-Re: How to apply data mining on Hive?
Mark Grover 2012-06-08, 23:55
Hive does expose a JDBC interface which can by tools and applications. You
would check out individual tools to see if they support Hadoop (I use the
word Hadoop and not Hive since an application doesn't need Hive to run Map
Reduce jobs on data in HDFS).
Apache Mahout, as Sreenath, mentioned is also an interesting open source
project which combines canonical machine learning algorithms with the power
of Hadoop. That might fit your bill too.
On Fri, Jun 8, 2012 at 1:25 AM, jason Yang <[EMAIL PROTECTED]> wrote:
> Hi, Mark.
> Thank you for your reply.
> I have read the User Guide, but I'm still wondering what can I do for the
> following scenario:
> 1. Suppose I have a table t_customer_info in Hive, which include lots of
> information about our customers.
> 2. Now I would like to cluster those customers into different groups so
> that customers within a group have high similarity, but are very dissimilar
> to customers in other groups.
> 3. This is a classical clustering problem in Data Mining field, I thought
> such job can not be done by query language, instead of some data mining
> When we look "back" to the traditional DBMS, there're lots of data mining
> tools or BI tools which could connect to the DBMS, and apply some canonical
> algorithms to the data in the DBMS. So I start to wonder is there similar
> tools over Hive?
> If not, what's the most used way to do data mining over Hadoop?
> 2012/6/8 Mark Grover <[EMAIL PROTECTED]>
>> Hi Jason,
>> Hive is a data warehouse system that sits on top of Hadoop. The key
>> selling point here is that it allows users to write SQL-like queries to
>> query their large scale data. These queries get compiled into Map Reduce
>> which is then run on the Hadoop cluster just like any other Map Reduce jobs.
>> Hadoop does all the parallel processing for you. All you have to do is
>> set up a Hadoop cluster, install Hive on the cluster and run your Hive
>> queries.
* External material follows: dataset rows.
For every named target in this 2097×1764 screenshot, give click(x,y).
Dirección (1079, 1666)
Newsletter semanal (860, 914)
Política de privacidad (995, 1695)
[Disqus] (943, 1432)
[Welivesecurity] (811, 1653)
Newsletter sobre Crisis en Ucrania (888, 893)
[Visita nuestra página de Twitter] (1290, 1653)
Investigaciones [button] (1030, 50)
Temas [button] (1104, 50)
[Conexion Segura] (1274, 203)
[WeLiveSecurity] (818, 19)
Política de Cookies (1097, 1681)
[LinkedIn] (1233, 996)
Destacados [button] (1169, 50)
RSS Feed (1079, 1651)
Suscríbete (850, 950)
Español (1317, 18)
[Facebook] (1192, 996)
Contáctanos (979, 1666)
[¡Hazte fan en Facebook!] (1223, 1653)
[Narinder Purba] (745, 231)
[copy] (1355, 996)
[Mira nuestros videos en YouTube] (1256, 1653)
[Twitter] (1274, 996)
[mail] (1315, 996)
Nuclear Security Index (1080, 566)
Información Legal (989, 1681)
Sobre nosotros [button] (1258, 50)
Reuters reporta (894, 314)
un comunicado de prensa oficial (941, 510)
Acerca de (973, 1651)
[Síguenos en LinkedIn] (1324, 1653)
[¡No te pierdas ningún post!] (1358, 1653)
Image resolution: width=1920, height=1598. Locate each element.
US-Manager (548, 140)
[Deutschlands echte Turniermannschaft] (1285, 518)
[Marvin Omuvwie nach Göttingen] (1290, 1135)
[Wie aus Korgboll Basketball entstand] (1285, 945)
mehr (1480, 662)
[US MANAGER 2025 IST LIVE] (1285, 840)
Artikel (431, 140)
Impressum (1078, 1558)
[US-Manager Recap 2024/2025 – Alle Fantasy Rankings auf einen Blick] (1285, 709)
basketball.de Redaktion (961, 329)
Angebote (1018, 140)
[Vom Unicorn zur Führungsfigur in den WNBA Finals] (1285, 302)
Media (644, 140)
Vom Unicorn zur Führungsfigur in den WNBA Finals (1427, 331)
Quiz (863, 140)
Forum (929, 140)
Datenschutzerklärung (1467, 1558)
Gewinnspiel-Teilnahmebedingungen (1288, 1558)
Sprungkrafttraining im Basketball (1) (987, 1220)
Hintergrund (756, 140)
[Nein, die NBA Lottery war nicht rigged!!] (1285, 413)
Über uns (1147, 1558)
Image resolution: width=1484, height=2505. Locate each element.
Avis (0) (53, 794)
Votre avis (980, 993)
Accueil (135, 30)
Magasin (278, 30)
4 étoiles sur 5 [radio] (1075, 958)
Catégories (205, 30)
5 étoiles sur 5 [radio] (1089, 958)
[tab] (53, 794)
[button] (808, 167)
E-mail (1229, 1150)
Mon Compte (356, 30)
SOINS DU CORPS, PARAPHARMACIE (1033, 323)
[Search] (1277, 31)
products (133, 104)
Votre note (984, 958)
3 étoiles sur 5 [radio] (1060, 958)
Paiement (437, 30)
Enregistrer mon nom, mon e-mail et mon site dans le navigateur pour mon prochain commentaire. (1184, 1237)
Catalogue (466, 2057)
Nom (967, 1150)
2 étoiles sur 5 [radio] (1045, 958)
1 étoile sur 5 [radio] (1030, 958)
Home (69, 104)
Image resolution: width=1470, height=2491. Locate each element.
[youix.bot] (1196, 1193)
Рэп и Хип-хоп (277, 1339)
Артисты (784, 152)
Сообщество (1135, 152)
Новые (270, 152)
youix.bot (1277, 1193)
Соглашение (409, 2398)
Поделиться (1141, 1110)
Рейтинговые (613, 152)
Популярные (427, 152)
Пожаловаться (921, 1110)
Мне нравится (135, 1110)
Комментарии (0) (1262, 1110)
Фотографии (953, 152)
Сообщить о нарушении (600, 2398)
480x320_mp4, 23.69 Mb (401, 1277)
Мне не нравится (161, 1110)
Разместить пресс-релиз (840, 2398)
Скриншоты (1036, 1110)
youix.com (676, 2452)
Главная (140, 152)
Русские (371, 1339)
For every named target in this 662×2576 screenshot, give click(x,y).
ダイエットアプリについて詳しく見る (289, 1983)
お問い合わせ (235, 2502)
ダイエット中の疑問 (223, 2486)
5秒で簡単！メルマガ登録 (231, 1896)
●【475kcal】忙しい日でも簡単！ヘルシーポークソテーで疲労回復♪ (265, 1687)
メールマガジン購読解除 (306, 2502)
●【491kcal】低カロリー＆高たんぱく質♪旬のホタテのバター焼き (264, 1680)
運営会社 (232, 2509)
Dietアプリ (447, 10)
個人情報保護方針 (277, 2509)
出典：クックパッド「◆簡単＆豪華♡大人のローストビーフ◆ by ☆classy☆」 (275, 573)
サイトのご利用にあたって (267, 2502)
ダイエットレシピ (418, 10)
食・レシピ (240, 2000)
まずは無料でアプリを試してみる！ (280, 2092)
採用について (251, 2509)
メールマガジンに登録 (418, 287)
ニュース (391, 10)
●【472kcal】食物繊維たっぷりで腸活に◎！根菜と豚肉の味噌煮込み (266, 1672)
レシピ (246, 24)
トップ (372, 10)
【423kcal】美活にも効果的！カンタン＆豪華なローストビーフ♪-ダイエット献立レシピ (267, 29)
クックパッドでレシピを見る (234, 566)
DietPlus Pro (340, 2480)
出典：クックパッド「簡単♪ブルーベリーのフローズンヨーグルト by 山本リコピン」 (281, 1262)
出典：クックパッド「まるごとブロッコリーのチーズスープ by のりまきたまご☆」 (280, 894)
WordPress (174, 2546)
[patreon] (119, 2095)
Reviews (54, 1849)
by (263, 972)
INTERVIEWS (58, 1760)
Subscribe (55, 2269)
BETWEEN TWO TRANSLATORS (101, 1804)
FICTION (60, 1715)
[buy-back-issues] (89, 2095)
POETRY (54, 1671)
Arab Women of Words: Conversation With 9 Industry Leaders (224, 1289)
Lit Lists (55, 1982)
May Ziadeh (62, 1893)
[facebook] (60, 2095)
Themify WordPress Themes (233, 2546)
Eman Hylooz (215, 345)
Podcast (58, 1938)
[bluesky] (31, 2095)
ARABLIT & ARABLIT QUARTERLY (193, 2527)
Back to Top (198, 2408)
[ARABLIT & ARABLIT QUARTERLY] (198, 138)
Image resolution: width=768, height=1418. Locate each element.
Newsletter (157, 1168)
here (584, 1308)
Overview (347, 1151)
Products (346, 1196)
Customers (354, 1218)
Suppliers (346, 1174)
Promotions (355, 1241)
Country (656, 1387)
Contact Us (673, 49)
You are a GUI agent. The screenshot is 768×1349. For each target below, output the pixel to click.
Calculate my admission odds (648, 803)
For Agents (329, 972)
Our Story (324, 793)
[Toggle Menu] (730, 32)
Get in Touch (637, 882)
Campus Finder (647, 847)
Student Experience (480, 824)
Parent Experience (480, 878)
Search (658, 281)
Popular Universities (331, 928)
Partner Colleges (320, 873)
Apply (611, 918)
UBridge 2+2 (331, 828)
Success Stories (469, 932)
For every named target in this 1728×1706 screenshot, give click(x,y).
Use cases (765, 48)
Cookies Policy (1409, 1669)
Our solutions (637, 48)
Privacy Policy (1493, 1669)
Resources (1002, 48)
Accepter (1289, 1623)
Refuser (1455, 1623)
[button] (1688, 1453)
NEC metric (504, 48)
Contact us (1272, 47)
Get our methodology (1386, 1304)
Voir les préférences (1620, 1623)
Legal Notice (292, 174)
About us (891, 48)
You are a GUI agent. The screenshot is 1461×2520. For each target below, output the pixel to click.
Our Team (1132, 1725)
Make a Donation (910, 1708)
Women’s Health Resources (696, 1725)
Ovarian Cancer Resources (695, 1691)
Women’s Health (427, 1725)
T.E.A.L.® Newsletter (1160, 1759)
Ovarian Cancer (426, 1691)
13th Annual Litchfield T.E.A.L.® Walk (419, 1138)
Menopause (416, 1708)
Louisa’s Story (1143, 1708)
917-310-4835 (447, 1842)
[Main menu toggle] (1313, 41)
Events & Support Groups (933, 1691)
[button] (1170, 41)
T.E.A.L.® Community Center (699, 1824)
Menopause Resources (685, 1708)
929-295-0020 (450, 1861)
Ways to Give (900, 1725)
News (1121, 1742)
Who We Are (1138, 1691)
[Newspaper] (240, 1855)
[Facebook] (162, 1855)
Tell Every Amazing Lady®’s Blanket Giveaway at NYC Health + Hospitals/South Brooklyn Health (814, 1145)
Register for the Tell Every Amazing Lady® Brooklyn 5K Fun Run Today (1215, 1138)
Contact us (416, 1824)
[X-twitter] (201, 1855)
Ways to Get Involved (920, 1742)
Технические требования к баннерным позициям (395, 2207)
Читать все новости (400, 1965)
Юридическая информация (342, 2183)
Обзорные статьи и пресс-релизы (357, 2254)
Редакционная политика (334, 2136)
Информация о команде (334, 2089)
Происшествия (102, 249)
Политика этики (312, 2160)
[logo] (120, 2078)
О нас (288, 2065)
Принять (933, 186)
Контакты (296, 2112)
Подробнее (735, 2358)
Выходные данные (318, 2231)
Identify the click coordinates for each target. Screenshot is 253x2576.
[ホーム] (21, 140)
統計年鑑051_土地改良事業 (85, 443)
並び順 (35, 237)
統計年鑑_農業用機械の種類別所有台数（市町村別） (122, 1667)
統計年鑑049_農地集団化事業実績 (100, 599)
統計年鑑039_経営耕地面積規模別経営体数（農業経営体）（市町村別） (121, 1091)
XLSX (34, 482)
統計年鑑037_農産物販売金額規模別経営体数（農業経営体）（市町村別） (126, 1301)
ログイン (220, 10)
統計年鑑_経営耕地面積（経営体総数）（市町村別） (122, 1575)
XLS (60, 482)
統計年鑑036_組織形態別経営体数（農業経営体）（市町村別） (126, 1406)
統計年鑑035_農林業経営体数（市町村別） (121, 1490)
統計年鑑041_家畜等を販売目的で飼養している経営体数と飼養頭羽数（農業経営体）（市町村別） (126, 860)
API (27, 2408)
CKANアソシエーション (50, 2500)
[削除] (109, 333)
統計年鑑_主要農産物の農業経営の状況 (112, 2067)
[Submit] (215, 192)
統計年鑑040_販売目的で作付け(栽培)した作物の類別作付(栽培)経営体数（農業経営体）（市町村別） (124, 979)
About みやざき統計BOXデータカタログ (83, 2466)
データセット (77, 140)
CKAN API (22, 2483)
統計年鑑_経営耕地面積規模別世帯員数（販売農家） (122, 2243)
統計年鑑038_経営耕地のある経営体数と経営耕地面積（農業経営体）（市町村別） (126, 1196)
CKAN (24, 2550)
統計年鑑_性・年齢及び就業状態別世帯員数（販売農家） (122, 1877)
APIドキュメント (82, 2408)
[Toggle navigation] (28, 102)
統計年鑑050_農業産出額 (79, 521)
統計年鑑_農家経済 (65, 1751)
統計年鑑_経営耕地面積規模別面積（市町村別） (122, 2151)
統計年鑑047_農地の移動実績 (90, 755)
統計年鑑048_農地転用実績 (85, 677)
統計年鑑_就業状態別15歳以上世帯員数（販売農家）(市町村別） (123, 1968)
All underlying processing will happen in parallel where possible.
>> This is a good place to get started and learn more about Hive:
>> Welcome and good luck!
>> On Thu, Jun 7, 2012 at 10:10 PM, jason Yang <[EMAIL PROTECTED]>wrote:
>>> Hi, dear friends.
>>> I was wondering what's the popular way to do data mining on Hive?
>>> Since the data in Hive is distributed over the cluster, is there any
>>> tool or solution could parallelize the data mining?
>>> Any suggestion would be appreciated.
>>> YANG, Lin
> YANG, Lin